Segment Start: Data shown
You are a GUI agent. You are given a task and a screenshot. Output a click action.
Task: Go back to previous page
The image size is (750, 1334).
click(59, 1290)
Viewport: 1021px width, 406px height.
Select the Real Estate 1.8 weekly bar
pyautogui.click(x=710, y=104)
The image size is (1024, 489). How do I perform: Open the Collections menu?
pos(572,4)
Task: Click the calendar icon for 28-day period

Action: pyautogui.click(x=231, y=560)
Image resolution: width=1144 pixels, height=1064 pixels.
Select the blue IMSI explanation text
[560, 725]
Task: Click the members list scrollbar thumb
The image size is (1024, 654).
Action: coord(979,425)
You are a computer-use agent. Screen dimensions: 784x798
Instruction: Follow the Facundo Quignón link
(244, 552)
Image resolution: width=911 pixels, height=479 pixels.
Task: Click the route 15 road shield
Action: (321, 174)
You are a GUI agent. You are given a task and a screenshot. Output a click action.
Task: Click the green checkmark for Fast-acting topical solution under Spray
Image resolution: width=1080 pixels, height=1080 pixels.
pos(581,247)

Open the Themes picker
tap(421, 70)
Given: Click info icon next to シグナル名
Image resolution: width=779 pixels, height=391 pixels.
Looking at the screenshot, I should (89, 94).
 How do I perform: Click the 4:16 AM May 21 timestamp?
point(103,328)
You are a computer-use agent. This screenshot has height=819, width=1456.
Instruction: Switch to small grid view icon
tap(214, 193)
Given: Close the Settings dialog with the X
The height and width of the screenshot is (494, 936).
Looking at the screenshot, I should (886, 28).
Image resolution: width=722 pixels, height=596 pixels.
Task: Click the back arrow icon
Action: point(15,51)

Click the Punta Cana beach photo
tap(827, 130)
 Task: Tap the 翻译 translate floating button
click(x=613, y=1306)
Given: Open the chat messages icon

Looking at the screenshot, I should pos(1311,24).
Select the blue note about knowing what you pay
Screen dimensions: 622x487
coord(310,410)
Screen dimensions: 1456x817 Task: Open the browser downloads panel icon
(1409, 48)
Segment End: Data shown
#### Your instructions:
Please reproduce the closing stretch of the records, from the line with "How do I perform: Click" through the last line, exactly as it stands.

#### Answer for the task:
 How do I perform: Click the 4:16 AM May 21 timestamp?
point(103,328)
You are a computer-use agent. This screenshot has height=819, width=1456.
Instruction: Switch to small grid view icon
tap(214, 193)
Given: Close the Settings dialog with the X
The height and width of the screenshot is (494, 936).
Looking at the screenshot, I should (886, 28).
Image resolution: width=722 pixels, height=596 pixels.
Task: Click the back arrow icon
Action: point(15,51)

Click the Punta Cana beach photo
tap(827, 130)
 Task: Tap the 翻译 translate floating button
click(x=613, y=1306)
Given: Open the chat messages icon

Looking at the screenshot, I should pos(1311,24).
Select the blue note about knowing what you pay
Screen dimensions: 622x487
coord(310,410)
Screen dimensions: 1456x817 Task: Open the browser downloads panel icon
(1409, 48)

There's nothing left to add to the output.